Au niveau des effets sanglants, Wes Craven y va franco dans l’horreur et réveillera même à l’époque le vieux débat sur la violence au cinéma à coup de teenageuse pendue les tripes à l’air. C’est sanglant, les coups de couteau sont douloureux, les jump-scares sont nombreux et le réalisateur se permet même une séquence d’ouverture d’anthologie. Un vrai modèle de tension grimpant crescendo et bardé de détails angoissants – bruit de popcorn et sonnerie de téléphone incessante – avec en bonus le court retour de Drew Barrymore devant une caméra.
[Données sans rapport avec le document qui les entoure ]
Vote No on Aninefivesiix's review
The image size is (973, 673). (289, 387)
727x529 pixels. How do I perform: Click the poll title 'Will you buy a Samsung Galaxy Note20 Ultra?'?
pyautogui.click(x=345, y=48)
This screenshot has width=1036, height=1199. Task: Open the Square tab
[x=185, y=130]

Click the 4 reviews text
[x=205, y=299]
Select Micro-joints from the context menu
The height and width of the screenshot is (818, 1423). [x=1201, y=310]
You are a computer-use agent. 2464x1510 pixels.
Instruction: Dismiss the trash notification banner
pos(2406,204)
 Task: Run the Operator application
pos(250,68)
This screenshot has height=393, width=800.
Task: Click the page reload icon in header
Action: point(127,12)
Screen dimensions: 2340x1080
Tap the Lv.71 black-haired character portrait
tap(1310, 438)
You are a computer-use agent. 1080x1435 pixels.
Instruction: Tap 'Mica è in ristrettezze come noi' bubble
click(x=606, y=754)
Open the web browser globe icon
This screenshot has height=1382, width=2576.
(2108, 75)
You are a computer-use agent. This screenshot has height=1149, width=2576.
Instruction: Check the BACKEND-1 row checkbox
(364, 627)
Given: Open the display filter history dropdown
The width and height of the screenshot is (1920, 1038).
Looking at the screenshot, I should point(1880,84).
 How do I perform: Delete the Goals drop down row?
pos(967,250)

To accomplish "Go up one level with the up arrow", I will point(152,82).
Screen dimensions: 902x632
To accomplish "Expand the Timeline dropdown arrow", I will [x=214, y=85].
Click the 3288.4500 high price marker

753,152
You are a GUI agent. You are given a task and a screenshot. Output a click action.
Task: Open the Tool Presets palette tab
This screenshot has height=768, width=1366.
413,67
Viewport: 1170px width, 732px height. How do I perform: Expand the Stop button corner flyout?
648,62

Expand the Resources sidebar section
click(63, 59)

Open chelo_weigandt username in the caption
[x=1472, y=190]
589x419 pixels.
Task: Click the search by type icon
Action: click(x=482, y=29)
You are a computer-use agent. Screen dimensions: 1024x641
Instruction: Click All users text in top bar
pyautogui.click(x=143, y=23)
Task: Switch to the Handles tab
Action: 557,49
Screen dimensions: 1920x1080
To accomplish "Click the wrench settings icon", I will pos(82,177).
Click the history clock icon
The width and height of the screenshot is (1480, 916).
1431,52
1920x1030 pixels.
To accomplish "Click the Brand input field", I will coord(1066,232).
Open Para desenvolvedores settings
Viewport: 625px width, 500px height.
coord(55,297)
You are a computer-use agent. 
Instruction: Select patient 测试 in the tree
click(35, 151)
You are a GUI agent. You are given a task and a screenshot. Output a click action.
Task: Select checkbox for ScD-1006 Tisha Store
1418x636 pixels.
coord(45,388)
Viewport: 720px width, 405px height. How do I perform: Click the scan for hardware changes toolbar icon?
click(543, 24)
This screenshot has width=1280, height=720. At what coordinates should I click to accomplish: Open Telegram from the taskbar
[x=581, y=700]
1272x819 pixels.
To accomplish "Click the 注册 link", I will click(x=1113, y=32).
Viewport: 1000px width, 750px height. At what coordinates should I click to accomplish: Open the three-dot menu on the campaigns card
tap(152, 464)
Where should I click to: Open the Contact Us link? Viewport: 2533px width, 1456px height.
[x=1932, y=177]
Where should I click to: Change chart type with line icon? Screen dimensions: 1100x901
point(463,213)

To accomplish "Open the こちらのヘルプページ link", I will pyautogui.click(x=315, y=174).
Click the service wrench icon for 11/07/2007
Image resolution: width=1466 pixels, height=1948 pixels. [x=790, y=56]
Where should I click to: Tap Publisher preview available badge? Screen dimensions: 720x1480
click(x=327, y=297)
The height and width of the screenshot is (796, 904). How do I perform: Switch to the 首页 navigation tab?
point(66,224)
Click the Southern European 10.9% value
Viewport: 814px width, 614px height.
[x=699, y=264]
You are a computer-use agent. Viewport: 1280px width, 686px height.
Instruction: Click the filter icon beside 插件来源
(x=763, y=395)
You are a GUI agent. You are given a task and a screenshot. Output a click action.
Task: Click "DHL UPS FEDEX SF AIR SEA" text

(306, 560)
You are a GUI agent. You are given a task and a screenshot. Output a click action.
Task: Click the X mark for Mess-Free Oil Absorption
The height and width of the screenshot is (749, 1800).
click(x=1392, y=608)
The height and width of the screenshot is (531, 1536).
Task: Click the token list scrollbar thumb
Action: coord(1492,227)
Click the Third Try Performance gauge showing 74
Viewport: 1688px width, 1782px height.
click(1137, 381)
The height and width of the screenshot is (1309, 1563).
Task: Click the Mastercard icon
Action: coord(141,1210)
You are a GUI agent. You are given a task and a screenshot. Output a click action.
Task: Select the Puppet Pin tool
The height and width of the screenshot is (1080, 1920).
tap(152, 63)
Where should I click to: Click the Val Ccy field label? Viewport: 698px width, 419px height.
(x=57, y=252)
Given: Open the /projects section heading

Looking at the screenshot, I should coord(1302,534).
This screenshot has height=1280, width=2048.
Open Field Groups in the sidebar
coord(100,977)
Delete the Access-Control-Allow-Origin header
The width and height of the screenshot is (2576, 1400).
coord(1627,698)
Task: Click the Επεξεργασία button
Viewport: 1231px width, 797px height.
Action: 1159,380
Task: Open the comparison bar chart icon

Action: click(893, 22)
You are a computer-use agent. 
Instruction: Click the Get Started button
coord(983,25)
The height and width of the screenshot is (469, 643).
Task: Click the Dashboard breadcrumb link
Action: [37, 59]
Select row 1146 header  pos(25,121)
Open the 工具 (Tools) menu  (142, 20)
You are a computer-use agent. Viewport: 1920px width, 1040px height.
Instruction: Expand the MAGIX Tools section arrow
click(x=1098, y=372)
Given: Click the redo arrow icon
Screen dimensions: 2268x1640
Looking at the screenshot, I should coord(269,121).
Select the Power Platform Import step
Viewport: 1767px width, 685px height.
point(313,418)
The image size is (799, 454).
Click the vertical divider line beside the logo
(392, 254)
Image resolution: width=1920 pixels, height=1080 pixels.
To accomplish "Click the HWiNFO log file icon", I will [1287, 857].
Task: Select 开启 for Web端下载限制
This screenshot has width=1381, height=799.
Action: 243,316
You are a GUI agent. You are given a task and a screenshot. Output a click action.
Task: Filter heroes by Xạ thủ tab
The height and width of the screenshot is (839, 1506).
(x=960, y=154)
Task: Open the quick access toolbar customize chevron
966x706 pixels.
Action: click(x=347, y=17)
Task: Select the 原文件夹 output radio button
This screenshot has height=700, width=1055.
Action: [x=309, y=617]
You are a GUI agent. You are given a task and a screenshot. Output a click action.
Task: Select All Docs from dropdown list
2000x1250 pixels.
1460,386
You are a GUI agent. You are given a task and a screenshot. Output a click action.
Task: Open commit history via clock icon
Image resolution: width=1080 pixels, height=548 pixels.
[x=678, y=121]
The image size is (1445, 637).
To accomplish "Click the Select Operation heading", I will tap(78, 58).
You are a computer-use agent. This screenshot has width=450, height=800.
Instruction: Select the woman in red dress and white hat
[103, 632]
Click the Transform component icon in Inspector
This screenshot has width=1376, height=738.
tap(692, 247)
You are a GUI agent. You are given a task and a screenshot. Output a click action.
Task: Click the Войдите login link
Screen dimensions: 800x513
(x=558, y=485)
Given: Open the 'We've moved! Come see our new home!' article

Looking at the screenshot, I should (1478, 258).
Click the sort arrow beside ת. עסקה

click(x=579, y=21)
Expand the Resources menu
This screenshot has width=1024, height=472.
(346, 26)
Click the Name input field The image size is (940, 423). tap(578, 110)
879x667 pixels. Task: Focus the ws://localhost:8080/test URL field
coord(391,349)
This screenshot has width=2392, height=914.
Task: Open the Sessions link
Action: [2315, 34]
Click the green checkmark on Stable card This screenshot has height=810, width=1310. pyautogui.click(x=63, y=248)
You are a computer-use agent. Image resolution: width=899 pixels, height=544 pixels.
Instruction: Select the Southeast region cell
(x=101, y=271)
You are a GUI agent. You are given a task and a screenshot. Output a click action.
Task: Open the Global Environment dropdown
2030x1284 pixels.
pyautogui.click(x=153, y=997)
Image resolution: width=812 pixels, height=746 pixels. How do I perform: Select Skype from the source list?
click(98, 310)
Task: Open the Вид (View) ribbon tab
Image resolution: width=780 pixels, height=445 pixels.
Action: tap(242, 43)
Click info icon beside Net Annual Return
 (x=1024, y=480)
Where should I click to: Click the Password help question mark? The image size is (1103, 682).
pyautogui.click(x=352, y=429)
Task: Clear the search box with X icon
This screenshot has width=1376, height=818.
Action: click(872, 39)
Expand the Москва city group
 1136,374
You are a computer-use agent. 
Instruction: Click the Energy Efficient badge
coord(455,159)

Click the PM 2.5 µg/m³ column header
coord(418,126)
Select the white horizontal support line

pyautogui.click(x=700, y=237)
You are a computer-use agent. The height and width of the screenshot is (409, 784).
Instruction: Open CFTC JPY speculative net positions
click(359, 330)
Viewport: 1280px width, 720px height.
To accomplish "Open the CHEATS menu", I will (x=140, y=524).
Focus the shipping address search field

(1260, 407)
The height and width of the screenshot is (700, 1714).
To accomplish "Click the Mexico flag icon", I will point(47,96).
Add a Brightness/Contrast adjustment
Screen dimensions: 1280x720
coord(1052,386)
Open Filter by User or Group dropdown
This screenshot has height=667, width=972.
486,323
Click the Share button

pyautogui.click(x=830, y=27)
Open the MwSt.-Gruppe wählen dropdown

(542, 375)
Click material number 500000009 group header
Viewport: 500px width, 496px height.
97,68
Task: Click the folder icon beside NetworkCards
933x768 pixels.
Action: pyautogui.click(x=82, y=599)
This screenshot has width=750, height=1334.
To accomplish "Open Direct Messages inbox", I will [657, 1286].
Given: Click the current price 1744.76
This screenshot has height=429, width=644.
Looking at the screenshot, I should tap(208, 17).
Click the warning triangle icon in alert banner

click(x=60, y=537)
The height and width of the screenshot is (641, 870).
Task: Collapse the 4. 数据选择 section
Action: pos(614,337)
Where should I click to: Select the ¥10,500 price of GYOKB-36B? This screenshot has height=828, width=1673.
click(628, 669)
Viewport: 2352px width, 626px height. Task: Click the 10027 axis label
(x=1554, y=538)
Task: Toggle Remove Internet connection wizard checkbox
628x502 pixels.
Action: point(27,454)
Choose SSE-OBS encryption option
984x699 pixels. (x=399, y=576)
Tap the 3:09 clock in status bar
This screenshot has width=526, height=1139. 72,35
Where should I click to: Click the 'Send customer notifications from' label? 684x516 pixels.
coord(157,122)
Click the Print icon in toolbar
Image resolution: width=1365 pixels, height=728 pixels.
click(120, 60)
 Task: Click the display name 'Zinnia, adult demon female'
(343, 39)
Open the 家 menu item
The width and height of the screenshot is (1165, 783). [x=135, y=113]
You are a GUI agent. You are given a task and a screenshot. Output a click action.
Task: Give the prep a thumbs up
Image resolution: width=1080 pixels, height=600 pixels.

Pour le reste, le film aligne les jeux du chat et de la souris aussi jouissifs (le tueur s’en prend plein la gueule) que flippants entre un Ghostface charismatique et ses victimes.
Scream reste donc un classique et modèle du genre slasher. Vu la qualité du film et le plaisir ressenti même une fois le twist éventé, difficile d’accorder du crédit à certaines critiques percevant le second degré du film uniquement comme la preuve du cynisme d’un Wes Craven crachant dans la soupe et, par extension, sur son public. Ce serait oublier que Scream est l’un des très rares films à avoir su gérer l’équilibre entre satire du genre et vrai film de flippe. Enfin, du côté du spectateur dégoûté du genre après ses dernières séquelles ultra-prévisibles et mercantiles, il était difficile à l’époque de nier le plaisir à s’identifier aux personnages mis en scène et à ce cynisme mordant face aux conventions du slasher.